On the move again; my next words will probably hail from Vientiane, Luang Prabang or Hanoi.
This will be my first extended encounter with the remnants of the French colonial empire — I’ve always been much more familiar with the doings of the British Empire, and I understand its legacies almost innately: the trauma of disinherited language, the ethnic fractures, the suppressed Left, the twinned dilemmas of modernity and tradition, the inferiority complexes, the ache for history, for origins. But the French colonial empire is more of a mystery to me; Laos, especially, up until my recent resolute attempts to educate myself about it, has been a near-total black hole in my historical understanding. The shame! — I knew only that it was once Red, and that there are a lot of unexploded bombs in it.

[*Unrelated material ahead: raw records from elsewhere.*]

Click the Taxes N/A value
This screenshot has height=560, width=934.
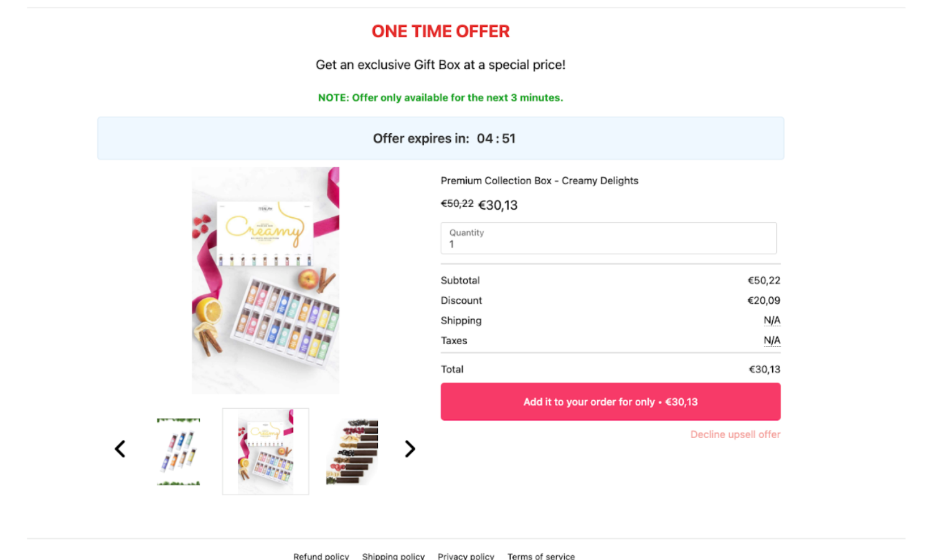772,340
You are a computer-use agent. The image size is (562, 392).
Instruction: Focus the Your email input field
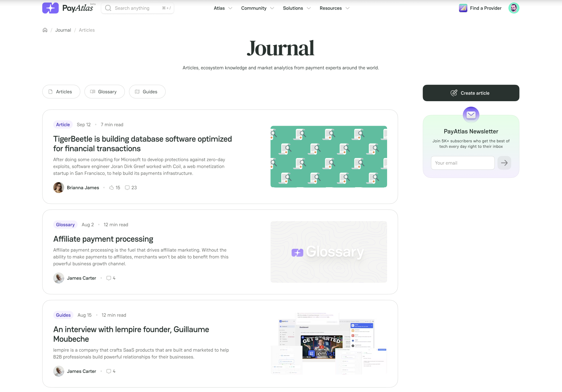point(463,163)

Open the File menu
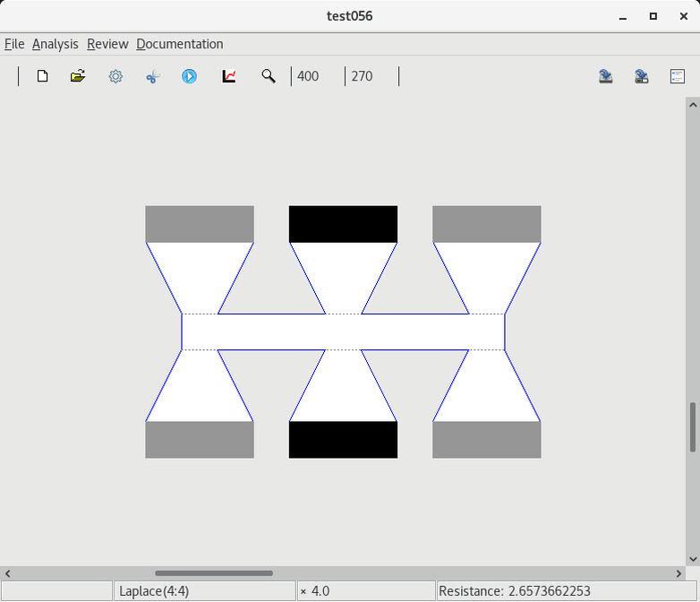pyautogui.click(x=14, y=44)
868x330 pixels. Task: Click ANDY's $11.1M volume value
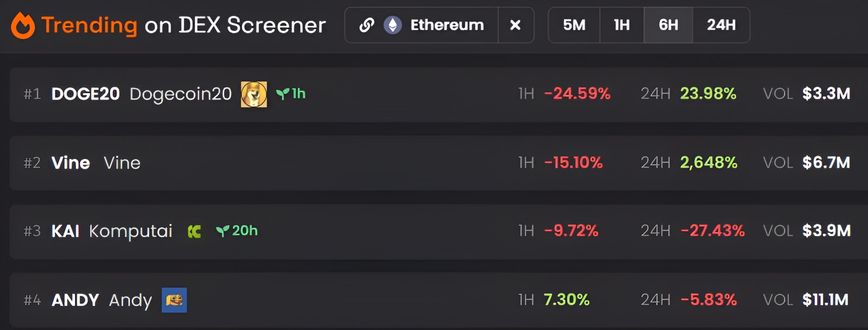[x=825, y=300]
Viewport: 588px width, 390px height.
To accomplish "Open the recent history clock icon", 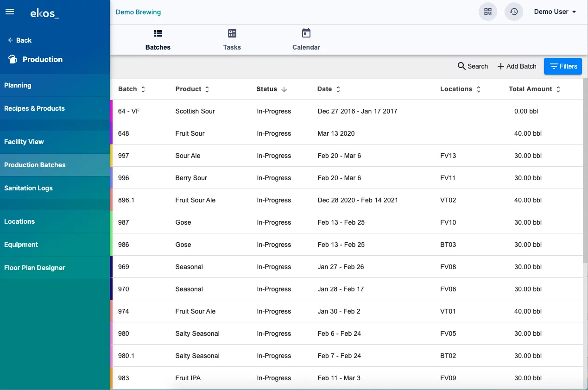I will pos(513,12).
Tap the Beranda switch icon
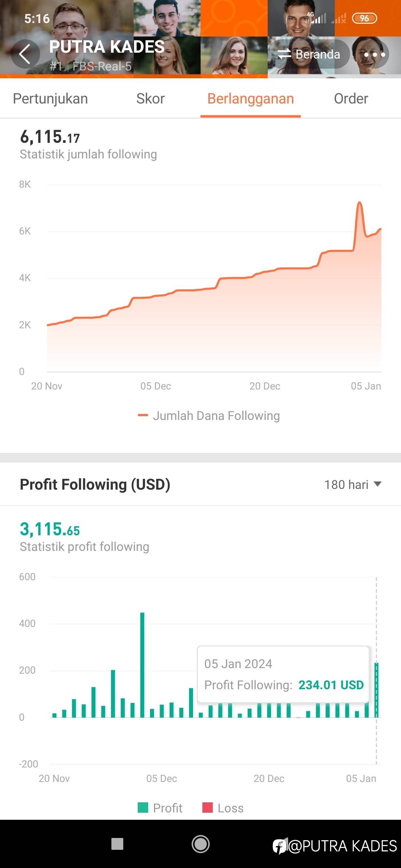This screenshot has width=401, height=868. pyautogui.click(x=284, y=54)
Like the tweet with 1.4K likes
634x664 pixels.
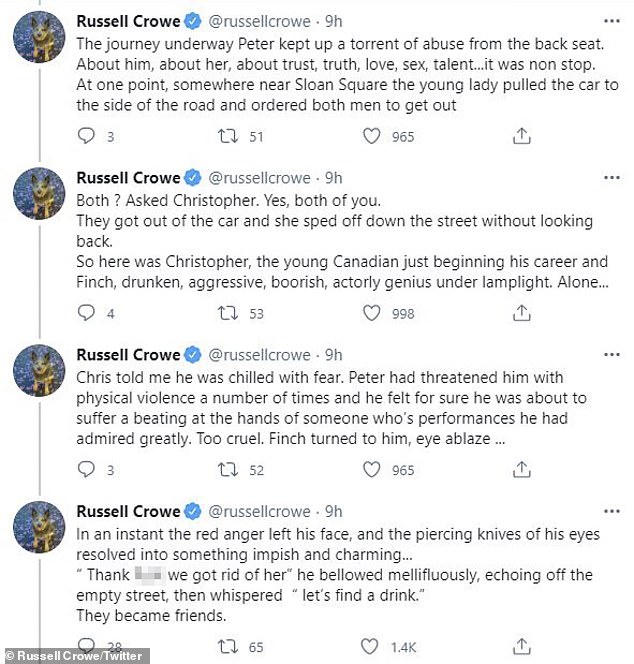[373, 647]
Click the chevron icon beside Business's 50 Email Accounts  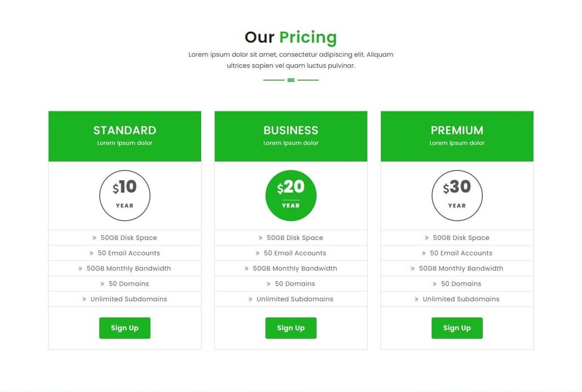coord(258,253)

So, there’ll be coffee and languor and immersion, of course, but also scrutiny. One of the curious things about independence movements in Southeast Asia is that the nations who were once acolytes of the British Empire — Burma, Malaya — never quite fought for their independence with remotely comparable rage and energy and bloodshed as did their French- or Dutch-owned neighbours. Malaya transitioned into Independence with benign nods from the British Royal Family, and right in the midst of a British-declared Emergency Rule. In Burma, power was transferred, not seized. But in most of the mainland, and across the Dutch-owned archipelago, the people lashed back, and there was war, revolution and bloody independence; Indonesians, especially, seemed incredibly good at roaring in unison, at the Dutch in 1948, and later at Suharto in 1998: Never again. Was it something about the differing natures of imperial rule in these countries? (Perhaps: are there books on this?) Was it something about the differing characters of the people themselves? something peculiarly feisty about the Vietnamese, and peculiarly benign about Malaysians? (Let’s hope not: I hate essentializations).
At any rate, in a few days I’ll be attempting to observe all this firsthand, preferably from some Laotian or Vietnamese sidewalk cafe, drinking thick black coffee and thinking about the oddness of empires: those strange beasts which, for a period in history, managed to make entire peoples beholden to themselves, and furthermore to convince them, for a while anyway, that it was good and right that they were so.